De outro, estão fazendeiros, não-índios moradores do município de Uiratumã e também cerca de 7 mil índios de seis etnias que vivem e produzem naquelas terras e são contrários à demarcação em área contínua. Em comum, apenas uma certeza: a de que a homologação será decisiva para o destinos de todos eles.
Demarcada há oito anos, mas não homologada devido aos conflitos que envolve, a reserva corresponde a cerca de 8% do território total de Roraima, estado paupérrimo criado há apenas 15 anos e que tem 46,17% de sua área em terras indígenas. Do que resta, apenas 7,2% são cultiváveis, segundo a Embrapa. A área compreendida pela reserva Indígena Raposa/Serra do Sol é particularmente problemática porque estão ali concentradas as terras mais produtivas do estado, com lavouras de arroz que respondem por 60% da produção agrícola local e por 10,25% do PIB de Roraima.

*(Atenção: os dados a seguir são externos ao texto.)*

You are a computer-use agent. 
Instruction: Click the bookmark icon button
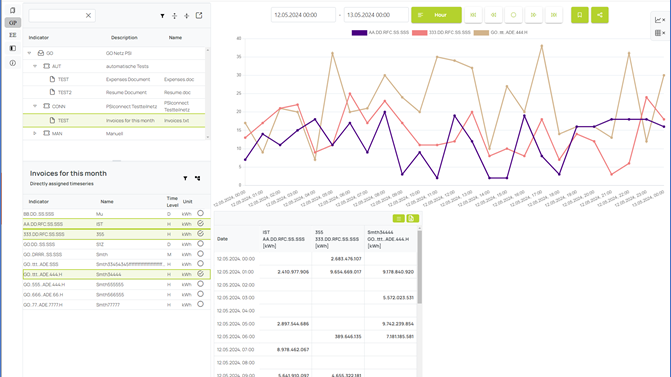click(579, 15)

Além disso, a região é rica em minérios e pedras preciosas, sem contar a biodivesidade cujos benefícios econômicos ainda são desconhecidos. O fato é que a homologação da reserva em área contínua, como defendem a Funai, o Ministério da Justiça, Igreja e ONGs, boa parte das quais estrangeira, é vista como um entrave ao desenvolvimento do Estado.

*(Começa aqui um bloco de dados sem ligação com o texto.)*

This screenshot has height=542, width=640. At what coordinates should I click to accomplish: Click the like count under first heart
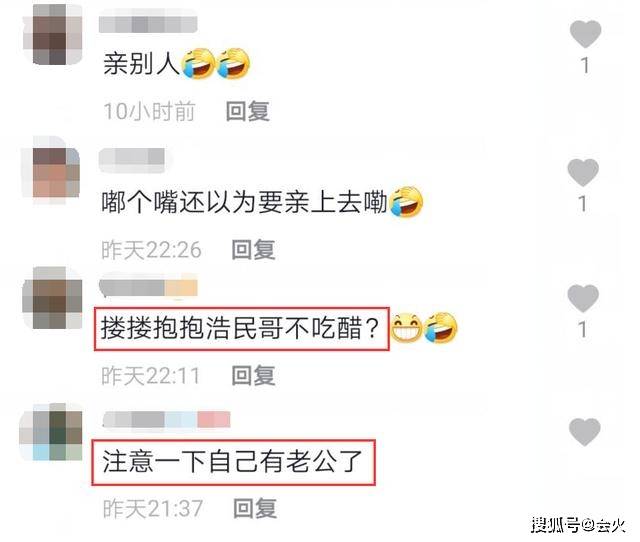[x=585, y=65]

Numa terceira ponta, estão ainda as Forças Armadas, que não sem razão temem que a faixa de 15 quilômetros de fronteira com Venezuela e Guiana dentro da reserva torne o país vulnerável a atividades como garimpo ilegal, contrabando, narcotráfico e biopirataria. Uma questão de segurança nacional que muitos consideram paranóia nacionalista, mas que não deve ser deprezada.

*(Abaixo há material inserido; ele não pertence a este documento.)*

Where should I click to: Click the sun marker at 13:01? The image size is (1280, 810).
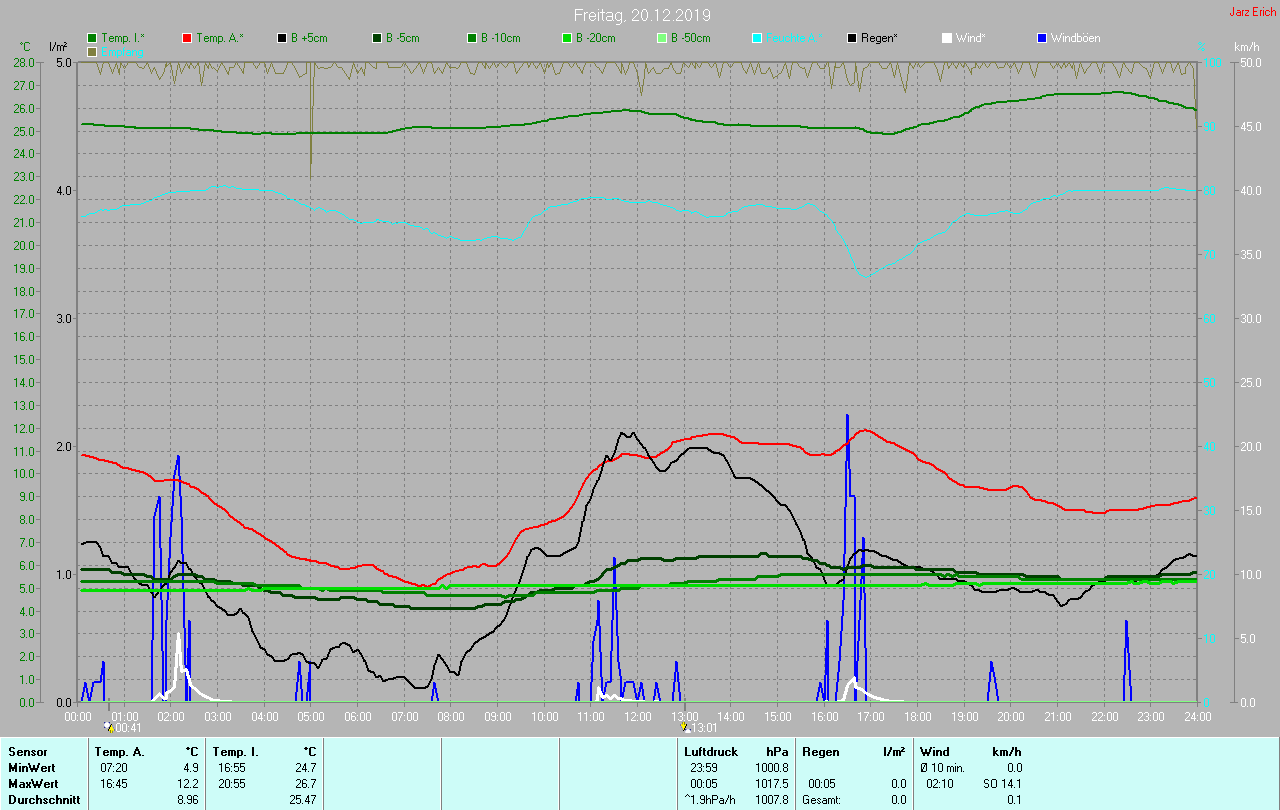pos(684,727)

São tantas e tão delicadas as questões envolvidas nesta questão referente a terras indígenas que só posso classificar como irresponsáveis as recentes declarações do presidente da Funai, Mércio Pereira, no episódio do massacre aos garimpeiros da reserva Rossevelt. Quando, em entrevista, ele diz que o assassinato de brasileiros em busca de uma vida melhor foi uma forma legítima de índios reagirem contra a invasão de seus territórios, o presidente da Funai, em vez de pacificar, fomenta ainda mais os conflitos já existentes em torno desta questão. No lugar de bombeiro, um incendiário. Uma pessoa imbuída desse espírito está no lugar errado, na hora errada.
O relatório por mim apresentado após exaustivas audiências públicas com todos os atores envolvidos no conflito da reserva indígena Raposa/ Serra do Sol, em Roraima, será submetido ao presidente Lula para que ele decida qual o melhor caminho para a questão. Nele, não busco fomentar o conflito, mas apontar soluções que contemplem a todos, que preserve a segurança nacional e garanta sustentabilidade para o estado de Roraima e para aqueles que vivem da terra, sejam eles índios ou não.
A homologação da reserva em área descontínua, reservando a faixa de 15 quilômetros de fronteira para a atuação das Forças Armadas e preservando o município de Uiramutã e as fazendas produtivas da região é, no nosso entender, a melhor forma de evitar uma guerra civil em plena Floresta Amazônica. Isso, nenhum brasileiro em sã consciência deve desejar. Muito menos o presidente de um órgão como a Funai.

Lindberg Farias é deputado federal (PT-RJ).